>> Begin Document passage

Re: read-through of Sections 5 and 7 (response to section 7) from Holger Knublauch on 2016-11-28 (public-rdf-shapes@w3.org from November 2016)

From: Holger Knublauch <holger@topquadrant.com>
Date: Mon, 28 Nov 2016 14:41:53 +1000
To: public-rdf-shapes@w3.org
Message-ID: <7bd1ca73-c923-528d-7c41-0f74ac511edb@topquadrant.com>
On 27/11/2016 0:56, Peter F. Patel-Schneider wrote:
> Section 7 SPARQL-based Targets
>
> "All subjects of sh:target triples must be IRIs."  This makes absolutely no
> sense.  Why should the shapes that have SPARQL-based targets be IRIs.

I do not remember the history of this, neither does it seem to make a 
difference in my implementation. So I have removed this restriction for 
now. If it comes back to haunt any implementors in the future, we can 
bring this restriction back.

>
> "The SPARQL queries linked to a target via sh:select must be of the query
> form SELECT."   This doesn't apply the prefix handling rules.

Added: (after applying the <a href="#sparql-prefixes">prefix handling 
rules</a>)

>
> "The SELECT queries must project to the result variable this."  There is no
> definition for "project to".

Switched to "must return...".

>
> "The resulting target consists of all distinct bindings for the variable
> this."  The target is the value of sh:target so how can it be the bindings?

Switched to "The resulting <a>focus nodes</a> are the distinct bindings 
for the variable <code>this</code>."

> "The SELECT queries must also be executable when converted to an ASK query
> and with a pre-bound value for ?this."    There is no definition for
> converting a SELECT query to an ASK query.  There is no notion of a query
> being executable.

See below:

>
> "The set of bindings for ?this that return true for such ASK queries must be
> identical to the set produced by the SELECT query. This design makes sure
> that SHACL Full processors can validate whether a given shape applies to a
> given individual focus node."   A SHACL Full processor can always just run
> the SELECT query and check whether the individual focus node is in the
> result set.   So this condition, which is difficult and maybe even possible
> to check, is unnecessary.  The checking can even be done completely within
> SPARQL by appending a values clause to the query, which can then be
> optimized by the SPARQL processor, so there is not even any particular
> reason to have this condition for efficiency purposes.

You suggest to drop the restriction that the SELECT queries of targets 
are convertible into equivalent ASK queries. I disagree that this is the 
right way forward.

It is important to be able to validate individual nodes only, not just 
the complete graph. Too do so, there needs to be a facility to identify 
all relevant shapes based on their target. So the question is not: "here 
is a shape, what nodes does it target?" but instead "here is a node, 
which shapes do target the node?". These are entirely different 
questions from a performance perspective. The alternative to first run 
the SELECT and then test whether the potential focus node is among the 
results is not practical - a target SELECT may easily return millions of 
nodes. With an ASK query, the answer often becomes clear with a trivial 
BGP in O(1). I do not understand your comment that a VALUES clause could 
be appended - how would that work: to populate a VALUES clause you would 
already need the results of the query, which is again too slow in practice.

>> End Document passage

### [What to do]
1. From the SHACL mailing-list reply above, copy the passage starting with "I do not remember" and going on through "prefix handling rules.".
2. In the SHACL mailing-list reply, what did Holger Knublauch do with the requirement that all subjects of sh:target triples must be IRIs?
3. Continue the SHACL mailing-list reply about SPARQL-based targets from the point where it stops.

>> Begin Data entries

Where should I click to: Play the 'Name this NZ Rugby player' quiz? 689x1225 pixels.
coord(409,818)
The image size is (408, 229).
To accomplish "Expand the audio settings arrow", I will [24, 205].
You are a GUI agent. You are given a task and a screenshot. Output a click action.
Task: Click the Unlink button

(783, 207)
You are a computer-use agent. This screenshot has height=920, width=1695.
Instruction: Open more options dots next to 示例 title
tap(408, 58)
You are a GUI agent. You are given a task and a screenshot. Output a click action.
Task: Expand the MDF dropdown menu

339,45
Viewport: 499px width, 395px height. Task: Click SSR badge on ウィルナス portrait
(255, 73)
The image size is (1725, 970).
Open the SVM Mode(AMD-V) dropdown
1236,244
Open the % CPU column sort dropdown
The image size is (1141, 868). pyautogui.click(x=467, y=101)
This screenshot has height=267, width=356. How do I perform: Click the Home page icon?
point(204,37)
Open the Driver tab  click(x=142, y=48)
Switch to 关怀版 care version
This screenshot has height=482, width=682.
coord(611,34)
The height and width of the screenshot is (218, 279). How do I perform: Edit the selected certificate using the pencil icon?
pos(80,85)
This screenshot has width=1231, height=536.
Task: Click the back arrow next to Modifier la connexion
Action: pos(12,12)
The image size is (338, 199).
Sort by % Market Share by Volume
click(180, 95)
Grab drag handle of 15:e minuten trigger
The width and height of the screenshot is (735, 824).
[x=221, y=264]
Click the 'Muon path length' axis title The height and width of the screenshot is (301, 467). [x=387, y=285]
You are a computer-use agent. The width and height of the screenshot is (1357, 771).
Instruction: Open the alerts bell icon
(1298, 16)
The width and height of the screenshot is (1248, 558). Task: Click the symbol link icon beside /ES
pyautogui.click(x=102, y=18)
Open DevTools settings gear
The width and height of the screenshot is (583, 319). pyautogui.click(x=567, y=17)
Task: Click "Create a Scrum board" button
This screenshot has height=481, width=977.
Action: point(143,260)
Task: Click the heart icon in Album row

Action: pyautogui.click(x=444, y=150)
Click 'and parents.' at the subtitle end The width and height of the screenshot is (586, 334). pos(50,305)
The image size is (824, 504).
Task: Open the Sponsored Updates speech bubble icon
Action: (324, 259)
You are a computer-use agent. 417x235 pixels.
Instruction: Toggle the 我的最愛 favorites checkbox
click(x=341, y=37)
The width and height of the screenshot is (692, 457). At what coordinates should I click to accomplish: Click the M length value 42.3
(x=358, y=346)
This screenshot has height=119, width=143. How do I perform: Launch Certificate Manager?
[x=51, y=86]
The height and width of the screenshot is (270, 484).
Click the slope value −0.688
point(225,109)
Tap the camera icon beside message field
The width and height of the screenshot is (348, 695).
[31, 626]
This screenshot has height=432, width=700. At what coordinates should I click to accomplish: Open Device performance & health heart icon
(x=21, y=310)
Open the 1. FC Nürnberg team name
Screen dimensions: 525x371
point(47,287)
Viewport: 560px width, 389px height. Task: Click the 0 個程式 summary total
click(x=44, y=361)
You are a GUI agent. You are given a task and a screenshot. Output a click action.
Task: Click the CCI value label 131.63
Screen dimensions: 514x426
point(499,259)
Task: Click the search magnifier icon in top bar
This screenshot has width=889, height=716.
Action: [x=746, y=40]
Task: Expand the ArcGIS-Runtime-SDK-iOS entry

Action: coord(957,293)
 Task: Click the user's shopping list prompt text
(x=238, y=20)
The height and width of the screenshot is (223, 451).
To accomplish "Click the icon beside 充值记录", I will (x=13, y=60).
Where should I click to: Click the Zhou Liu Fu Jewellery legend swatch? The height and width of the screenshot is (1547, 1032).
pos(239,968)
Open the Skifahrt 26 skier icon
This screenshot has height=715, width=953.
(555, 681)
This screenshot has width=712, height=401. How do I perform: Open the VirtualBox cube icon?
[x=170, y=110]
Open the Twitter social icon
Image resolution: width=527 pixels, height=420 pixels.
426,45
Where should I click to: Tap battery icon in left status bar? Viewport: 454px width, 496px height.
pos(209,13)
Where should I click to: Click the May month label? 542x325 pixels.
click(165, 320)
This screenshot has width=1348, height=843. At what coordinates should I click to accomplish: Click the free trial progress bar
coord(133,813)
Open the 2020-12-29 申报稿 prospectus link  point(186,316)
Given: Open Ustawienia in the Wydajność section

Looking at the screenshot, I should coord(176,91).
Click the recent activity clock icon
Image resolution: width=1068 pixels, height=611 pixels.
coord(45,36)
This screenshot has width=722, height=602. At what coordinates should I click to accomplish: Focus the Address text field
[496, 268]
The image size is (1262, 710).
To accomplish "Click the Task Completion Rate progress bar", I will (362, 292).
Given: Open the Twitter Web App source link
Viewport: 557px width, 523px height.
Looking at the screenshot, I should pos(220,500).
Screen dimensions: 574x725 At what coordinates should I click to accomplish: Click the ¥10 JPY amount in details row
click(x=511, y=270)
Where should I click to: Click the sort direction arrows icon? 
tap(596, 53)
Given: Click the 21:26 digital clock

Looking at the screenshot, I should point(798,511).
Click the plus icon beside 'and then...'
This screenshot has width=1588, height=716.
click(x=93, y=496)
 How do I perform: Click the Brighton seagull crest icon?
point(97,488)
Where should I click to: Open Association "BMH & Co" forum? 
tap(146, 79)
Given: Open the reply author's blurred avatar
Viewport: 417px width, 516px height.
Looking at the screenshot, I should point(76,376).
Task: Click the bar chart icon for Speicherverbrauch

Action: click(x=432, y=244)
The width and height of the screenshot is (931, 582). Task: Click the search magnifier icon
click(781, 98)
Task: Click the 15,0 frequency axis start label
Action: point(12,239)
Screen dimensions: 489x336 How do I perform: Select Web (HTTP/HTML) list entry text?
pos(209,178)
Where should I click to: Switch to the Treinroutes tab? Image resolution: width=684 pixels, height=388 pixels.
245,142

>> End Data entries

### [Per-task outputs]
1.
I do not remember the history of this, neither does it seem to make a 
difference in my implementation. So I have removed this restriction for 
now. If it comes back to haunt any implementors in the future, we can 
bring this restriction back.

>
> "The SPARQL queries linked to a target via sh:select must be of the query
> form SELECT."   This doesn't apply the prefix handling rules.

2. He removed the restriction for now.

3.
So instead of dropping this restriction and pushing the cost to all end 
users, I'd rather work on getting the terminology clear and precise 
enough. I have rewritten the corresponding paragraph (as shown in the 
diff) as an attempt to address this. (The test whether this particular 
invariant is true is intentionally not required, i.e. a MAY, as it may 
indeed be tricky to specify for all scenarios. I guess it could be done 
by checking that the query contains a BGP that binds ?this instead of 
BIND, but writing this down formally is probably an overkill).

>
> "Similar to constraint components, such targets take parameters that are
> interpreted when the target is evaluated."  There is no notion of evaluation
> of targets.

Dropped the part after "that are...".

>
> "All parameters of target types are expected to have sh:maxCount 1."  What
> does expectation mean in the context of parameters?

Switched to "All parameters of target types must have at most one value 
for the same subject."

>
> SPARQL-based target types appear to have many of the same characteristics of
> sh:SPARQLTarget targets.  Why then do the underlying queries not have the same
> restrictions?

Yes that was the intention, and I have added a corresponding cross-link.

> Why are the queries not restricted to those whose top-level
> SELECT includes (or has only) this in the variables of its select clause?

Yes that was the intention, and I have clarified that ?this is the only 
permitted result variable.

> Why are queries not restricted to ones that can be converted to ASK queries
> that have the same behaviour?

See above, this is now handled via the cross-link.

Diff: 
https://github.com/w3c/data-shapes/commit/9e3c9c410558d2e46be956f90106929cf35d644d

Thanks for your comments!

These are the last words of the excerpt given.